Jose Reyes came up to bat and strike one was already there waiting for him. He got ready to hit, but strike two had already let itself in. Then Rivera, toe absentmindedly on the mound, dropped the ball, and it rolled lazily away. Reyes swung at nothing, striking himself out, and then scampered to first really fast (but not faster than a speeding bullet, because that's completely unrealistic). Rivera hit Pagan with the next pitch, and Jason Bay laid down a Perfect Bunt for a single.

David Wright, his mental season recap completed, stepped into the batter's box and watched a cutter go by for strike one. Tension rose like steam off of the crowd, clouding glasses, including those of Umptar the Umpire, who called a second strike on a pitch that was like this far off the plate.

Jerry Manuel trotted out of the dugout, a freshly opened young coconut in his hand. He handed it to Wright, who gulped it hungrily.

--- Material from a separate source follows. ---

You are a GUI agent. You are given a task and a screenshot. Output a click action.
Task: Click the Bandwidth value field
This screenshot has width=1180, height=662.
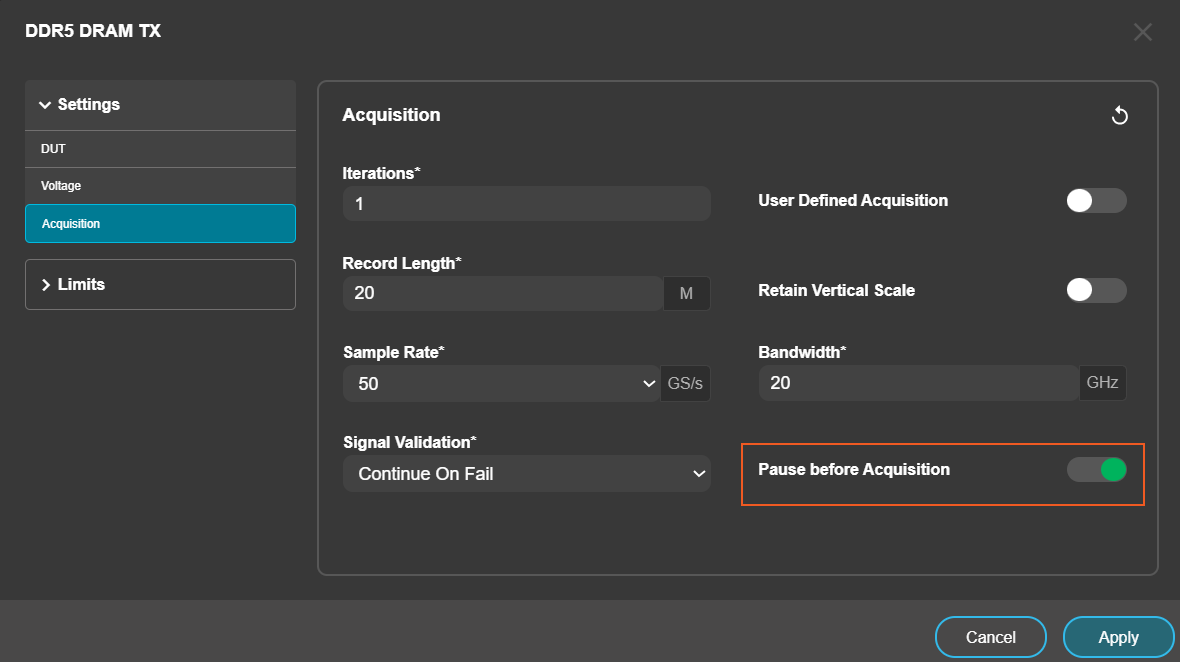click(x=917, y=383)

"Who's Wright?" he whispered to David. Wright looked back vacantly. "Who's Wright?" Manuel repeated, but it was like David couldn't hear. The words seemed unfamiliar.

"Ok, meeting time over, let's get back to the... y'know... umm... sporting contest," said Umptar, who secretly didn't know the word for baseball.

Manuel retreated, shaking his head. Things looked hopeless. Wright gave a couple of practice swings then stepped back into the box.

"What did you say to him?" asked Razor Shines.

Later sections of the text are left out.